_What this task involves_
Convert the rows starting at the line that contains "Clear the search box text" and running through the last row into a JSON list of strings, one string per line, with blank lines omitted.

_Dataset extract_

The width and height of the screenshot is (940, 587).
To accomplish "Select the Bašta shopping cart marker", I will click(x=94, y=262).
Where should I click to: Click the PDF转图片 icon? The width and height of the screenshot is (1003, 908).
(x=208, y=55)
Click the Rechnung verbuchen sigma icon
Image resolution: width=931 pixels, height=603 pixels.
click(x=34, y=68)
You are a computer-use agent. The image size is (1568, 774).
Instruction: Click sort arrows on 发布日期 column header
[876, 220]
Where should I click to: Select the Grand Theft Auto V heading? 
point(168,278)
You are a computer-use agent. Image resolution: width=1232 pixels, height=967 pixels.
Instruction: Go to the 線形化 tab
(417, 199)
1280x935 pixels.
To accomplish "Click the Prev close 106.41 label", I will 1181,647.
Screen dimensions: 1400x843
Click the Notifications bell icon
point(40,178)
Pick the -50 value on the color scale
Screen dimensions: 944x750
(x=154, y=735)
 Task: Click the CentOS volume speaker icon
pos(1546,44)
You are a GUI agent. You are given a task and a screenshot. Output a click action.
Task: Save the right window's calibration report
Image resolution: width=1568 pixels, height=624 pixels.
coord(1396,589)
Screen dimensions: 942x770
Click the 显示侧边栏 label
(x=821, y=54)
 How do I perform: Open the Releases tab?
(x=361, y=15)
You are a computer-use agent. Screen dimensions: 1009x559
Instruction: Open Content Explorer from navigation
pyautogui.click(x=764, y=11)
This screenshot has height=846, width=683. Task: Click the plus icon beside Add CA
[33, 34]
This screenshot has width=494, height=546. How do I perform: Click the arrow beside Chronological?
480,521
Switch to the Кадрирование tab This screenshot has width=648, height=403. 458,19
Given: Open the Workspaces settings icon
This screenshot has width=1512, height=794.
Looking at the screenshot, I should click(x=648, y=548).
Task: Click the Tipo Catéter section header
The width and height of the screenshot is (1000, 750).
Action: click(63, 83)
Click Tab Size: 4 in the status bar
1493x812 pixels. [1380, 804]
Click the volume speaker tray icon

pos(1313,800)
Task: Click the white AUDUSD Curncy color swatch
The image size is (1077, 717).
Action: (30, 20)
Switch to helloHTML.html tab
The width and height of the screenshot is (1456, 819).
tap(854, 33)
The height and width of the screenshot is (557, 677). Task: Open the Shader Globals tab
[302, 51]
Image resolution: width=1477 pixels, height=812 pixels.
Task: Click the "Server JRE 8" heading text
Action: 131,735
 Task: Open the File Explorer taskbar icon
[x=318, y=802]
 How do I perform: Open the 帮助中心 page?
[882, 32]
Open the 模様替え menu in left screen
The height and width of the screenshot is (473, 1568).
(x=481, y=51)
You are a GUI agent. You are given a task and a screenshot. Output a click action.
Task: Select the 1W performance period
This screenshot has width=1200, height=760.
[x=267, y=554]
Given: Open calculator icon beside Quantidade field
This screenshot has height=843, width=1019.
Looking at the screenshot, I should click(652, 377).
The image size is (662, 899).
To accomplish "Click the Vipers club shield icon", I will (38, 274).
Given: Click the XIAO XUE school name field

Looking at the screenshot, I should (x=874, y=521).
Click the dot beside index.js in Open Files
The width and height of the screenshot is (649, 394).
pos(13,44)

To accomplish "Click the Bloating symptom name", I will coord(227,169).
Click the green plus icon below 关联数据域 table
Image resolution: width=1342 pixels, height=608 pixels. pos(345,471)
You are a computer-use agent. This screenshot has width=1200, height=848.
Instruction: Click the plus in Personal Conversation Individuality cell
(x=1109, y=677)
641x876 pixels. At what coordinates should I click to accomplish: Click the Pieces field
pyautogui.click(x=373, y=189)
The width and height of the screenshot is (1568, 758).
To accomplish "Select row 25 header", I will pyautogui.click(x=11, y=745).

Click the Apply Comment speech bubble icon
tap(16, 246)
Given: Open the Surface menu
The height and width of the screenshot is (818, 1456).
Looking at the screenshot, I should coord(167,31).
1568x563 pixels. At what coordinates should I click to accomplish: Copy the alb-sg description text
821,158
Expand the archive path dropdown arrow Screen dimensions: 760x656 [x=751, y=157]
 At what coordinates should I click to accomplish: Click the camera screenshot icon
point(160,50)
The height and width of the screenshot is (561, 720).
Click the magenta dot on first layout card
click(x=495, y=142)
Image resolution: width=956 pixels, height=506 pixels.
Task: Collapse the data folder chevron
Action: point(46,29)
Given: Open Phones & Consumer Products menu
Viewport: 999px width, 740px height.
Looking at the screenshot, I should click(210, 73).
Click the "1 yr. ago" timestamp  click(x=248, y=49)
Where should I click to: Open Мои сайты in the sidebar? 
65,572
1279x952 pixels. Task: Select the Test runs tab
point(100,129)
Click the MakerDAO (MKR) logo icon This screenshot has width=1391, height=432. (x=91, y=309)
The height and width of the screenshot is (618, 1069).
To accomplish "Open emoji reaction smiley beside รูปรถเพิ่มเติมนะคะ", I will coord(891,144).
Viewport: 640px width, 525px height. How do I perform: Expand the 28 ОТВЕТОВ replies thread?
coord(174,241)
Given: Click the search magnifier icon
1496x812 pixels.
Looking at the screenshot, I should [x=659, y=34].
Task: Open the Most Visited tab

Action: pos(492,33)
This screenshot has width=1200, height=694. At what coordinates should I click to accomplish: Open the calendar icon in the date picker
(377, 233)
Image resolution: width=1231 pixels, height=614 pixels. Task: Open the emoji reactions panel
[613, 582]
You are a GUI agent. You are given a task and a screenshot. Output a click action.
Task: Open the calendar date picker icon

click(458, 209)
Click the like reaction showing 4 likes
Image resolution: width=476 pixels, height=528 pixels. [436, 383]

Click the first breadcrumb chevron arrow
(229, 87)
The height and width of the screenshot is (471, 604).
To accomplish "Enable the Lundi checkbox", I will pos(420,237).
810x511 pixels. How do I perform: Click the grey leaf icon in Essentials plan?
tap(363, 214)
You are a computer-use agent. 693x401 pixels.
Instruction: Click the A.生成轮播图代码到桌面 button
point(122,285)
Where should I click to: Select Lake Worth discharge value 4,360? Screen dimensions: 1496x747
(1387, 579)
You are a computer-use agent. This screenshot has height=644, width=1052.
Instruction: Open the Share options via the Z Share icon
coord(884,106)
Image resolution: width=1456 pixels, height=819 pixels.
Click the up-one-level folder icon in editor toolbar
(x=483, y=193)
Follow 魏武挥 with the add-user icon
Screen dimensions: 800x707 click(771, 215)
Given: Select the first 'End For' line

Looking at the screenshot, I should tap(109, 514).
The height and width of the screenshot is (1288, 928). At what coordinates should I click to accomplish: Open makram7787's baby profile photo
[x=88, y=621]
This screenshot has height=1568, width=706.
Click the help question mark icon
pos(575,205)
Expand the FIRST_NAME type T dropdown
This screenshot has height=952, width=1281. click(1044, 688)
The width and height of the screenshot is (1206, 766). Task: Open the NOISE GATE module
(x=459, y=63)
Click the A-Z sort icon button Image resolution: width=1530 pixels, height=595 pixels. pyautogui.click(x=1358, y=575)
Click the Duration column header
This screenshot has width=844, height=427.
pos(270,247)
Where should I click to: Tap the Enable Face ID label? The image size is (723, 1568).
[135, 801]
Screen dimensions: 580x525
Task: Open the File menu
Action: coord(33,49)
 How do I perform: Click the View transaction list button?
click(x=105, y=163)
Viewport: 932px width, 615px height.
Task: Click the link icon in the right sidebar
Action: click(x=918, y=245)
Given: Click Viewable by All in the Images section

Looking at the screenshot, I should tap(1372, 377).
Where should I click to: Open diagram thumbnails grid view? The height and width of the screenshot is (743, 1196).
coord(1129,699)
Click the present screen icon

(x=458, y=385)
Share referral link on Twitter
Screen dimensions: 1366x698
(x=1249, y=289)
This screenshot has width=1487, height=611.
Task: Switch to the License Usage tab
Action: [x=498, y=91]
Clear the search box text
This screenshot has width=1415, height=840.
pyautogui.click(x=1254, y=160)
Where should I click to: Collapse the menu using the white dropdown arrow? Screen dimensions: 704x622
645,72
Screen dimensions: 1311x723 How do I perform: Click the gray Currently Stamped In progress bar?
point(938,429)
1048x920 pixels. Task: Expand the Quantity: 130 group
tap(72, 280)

_Response for this exercise_
[
  "Clear the search box text",
  "This screenshot has width=1415, height=840.",
  "pyautogui.click(x=1254, y=160)",
  "Where should I click to: Collapse the menu using the white dropdown arrow? Screen dimensions: 704x622",
  "645,72",
  "Screen dimensions: 1311x723 How do I perform: Click the gray Currently Stamped In progress bar?",
  "point(938,429)",
  "1048x920 pixels. Task: Expand the Quantity: 130 group",
  "tap(72, 280)"
]